Inspector General Michael Horowitz found that there was a proper legal basis for the FBI to seek a surveillance warrant against Carter Page, a former foreign policy advisor to Trump’s campaign, according to the report, which runs more than 400 pages in length.

Horowitz also reported that there was no evidence of political bias at the root of the investigation — rebuffing President Donald Trump’s repeated claims about a concerted effort to undermine his campaign being led by “deep state” Washington bureaucrats.

“We did not find documentary or testimonial evidence that political bias or improper motivation influenced the FBI’s decision” to seek surveillance warrants on Page, Horowitz’s report concludes.

Crucially, the report concluded that the so-called Steele dossier —which contained salacious claims about Trump and was held up as a key example of bias in the investigation — “played no role” in the opening of the probe into Trump campaign officials.

But Horowitz’s probe did find “serious performance failures” made by some agents in charge of the surveillance applications submitted to the U.S. Foreign Intelligence Surveillance Court.

Those failures included numerous “factual misstatements omissions” found in the review — some more significant than others, the report says, but when “taken together resulted in [surveillance] applications that made it appear that the information supporting probable cause was stronger than was actually the case.”

Despite the indications from early reports that Horowitz’s findings would deflate many of Trump’s allegations about FBI wrongdoing, the president tweeted Sunday afternoon that the watchdog report “will be the big story!”

Attorney General William Barr, who came under fire in April for asserting that he believed the Trump campaign was spied upon, claimed in a lengthy statement that the Horowitz report “reflects a clear abuse of the FISA process.”

“The Inspector General’s report now makes clear that the FBI launched an intrusive investigation of a U.S. presidential campaign on the thinnest of suspicions that, in my view, were insufficient to justify the steps taken,” Barr said.

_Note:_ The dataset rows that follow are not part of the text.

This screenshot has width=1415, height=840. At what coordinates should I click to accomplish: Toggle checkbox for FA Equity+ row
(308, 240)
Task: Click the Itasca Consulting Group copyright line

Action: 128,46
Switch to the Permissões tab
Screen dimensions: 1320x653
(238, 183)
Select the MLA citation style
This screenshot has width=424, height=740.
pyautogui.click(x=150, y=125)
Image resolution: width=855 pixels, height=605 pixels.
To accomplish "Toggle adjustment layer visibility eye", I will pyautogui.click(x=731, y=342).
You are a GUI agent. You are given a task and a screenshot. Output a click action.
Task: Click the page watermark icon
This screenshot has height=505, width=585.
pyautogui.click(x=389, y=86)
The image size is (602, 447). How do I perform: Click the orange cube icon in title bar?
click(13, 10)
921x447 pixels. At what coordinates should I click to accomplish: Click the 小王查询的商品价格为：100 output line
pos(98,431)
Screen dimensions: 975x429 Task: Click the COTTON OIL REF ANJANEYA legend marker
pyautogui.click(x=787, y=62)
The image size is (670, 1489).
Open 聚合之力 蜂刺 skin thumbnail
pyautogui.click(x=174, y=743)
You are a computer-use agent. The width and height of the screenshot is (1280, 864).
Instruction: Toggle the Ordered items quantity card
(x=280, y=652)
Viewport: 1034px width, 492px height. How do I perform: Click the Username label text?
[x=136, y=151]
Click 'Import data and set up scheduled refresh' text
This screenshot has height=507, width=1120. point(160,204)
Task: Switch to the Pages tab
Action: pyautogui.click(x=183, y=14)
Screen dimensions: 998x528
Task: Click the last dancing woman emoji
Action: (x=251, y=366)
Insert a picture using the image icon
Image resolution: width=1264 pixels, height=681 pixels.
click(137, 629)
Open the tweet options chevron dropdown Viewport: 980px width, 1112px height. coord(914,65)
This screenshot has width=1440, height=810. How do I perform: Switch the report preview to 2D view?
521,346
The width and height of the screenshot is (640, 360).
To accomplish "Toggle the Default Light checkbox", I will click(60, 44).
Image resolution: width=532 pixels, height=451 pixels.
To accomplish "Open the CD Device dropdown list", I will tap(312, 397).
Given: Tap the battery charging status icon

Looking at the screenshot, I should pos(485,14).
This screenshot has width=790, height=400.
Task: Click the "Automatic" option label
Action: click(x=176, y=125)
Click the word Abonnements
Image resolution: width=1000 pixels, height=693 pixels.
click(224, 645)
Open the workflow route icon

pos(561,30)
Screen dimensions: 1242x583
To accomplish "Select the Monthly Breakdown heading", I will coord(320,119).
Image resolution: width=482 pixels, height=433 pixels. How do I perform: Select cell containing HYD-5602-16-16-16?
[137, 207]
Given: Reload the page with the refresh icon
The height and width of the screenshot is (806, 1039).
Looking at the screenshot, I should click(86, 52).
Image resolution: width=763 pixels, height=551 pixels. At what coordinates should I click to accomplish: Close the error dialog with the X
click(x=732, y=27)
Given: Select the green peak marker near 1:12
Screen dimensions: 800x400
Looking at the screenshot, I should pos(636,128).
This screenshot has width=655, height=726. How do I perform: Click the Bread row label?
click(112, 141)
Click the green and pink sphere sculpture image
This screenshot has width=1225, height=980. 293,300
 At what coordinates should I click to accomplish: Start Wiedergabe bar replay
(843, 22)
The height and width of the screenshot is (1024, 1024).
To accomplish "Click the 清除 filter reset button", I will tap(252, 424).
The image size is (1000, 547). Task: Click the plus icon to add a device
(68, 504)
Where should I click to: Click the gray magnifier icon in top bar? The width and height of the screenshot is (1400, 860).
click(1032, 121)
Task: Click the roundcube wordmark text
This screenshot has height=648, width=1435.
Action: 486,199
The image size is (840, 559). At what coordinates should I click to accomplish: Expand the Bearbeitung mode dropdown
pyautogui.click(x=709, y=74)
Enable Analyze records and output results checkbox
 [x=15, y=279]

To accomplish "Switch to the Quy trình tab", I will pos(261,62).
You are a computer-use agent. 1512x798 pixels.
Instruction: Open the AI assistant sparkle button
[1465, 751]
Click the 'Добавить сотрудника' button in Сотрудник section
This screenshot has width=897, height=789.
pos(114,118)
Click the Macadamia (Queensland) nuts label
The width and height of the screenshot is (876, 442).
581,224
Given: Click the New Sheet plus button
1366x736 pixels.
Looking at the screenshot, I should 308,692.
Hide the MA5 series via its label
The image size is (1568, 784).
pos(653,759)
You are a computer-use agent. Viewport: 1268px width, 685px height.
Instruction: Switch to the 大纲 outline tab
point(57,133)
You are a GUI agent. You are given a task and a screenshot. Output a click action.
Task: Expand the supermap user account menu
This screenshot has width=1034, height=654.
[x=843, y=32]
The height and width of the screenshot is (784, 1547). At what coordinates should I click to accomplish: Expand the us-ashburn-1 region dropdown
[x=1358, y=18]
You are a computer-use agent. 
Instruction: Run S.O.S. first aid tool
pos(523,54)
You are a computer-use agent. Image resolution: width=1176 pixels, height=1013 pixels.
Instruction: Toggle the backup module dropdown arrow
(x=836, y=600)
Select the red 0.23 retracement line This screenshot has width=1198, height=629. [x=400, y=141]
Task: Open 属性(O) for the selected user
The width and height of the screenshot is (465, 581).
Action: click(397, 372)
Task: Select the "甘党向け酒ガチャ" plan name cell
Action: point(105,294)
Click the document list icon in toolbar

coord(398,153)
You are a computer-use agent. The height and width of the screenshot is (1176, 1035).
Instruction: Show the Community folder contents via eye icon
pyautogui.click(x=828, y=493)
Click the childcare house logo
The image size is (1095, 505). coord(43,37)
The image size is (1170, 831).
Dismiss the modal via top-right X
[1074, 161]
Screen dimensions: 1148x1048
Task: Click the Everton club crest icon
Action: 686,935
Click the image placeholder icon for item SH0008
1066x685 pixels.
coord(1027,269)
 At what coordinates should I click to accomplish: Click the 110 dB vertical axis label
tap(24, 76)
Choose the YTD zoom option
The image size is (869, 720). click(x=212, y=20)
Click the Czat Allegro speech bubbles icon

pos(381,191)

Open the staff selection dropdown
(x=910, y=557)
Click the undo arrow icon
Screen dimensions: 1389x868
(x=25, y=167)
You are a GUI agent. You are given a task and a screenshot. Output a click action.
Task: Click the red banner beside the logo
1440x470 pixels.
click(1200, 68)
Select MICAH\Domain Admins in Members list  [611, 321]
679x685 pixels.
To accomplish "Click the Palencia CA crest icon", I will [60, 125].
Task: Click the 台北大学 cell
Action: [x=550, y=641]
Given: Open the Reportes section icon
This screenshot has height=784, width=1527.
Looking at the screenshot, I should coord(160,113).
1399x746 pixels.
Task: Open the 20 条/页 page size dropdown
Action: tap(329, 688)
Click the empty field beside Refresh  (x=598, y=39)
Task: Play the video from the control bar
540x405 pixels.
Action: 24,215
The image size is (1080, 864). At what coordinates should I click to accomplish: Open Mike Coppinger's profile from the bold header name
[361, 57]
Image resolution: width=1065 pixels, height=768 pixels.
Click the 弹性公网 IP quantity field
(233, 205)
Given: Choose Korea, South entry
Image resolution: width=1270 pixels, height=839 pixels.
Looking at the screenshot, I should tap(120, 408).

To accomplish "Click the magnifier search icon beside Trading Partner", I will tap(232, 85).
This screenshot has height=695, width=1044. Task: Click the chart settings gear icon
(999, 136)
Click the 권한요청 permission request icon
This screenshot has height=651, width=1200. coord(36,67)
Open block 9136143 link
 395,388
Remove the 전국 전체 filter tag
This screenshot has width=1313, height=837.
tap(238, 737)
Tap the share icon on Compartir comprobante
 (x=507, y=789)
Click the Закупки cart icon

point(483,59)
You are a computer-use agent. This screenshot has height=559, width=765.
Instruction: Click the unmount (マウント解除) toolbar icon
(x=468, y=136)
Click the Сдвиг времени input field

Barr had drawn scrutiny for spearheading a separate, broader investigation into the origins of the Trump-Russia probe by the DOJ itself. He explained in May that he considered the Inspector General’s powers to be too “limited” to sufficiently answer his questions about the probe into Trump’s campaign.

John Durham, the U.S. Attorney Barr appointed to that broader probe, said in a statement that “while our investigation is ongoing, last month we advised the Inspector General that we do not agree with some of the report’s conclusions as to predication and how the FBI case was opened.”

This is breaking news. Please check back for updates.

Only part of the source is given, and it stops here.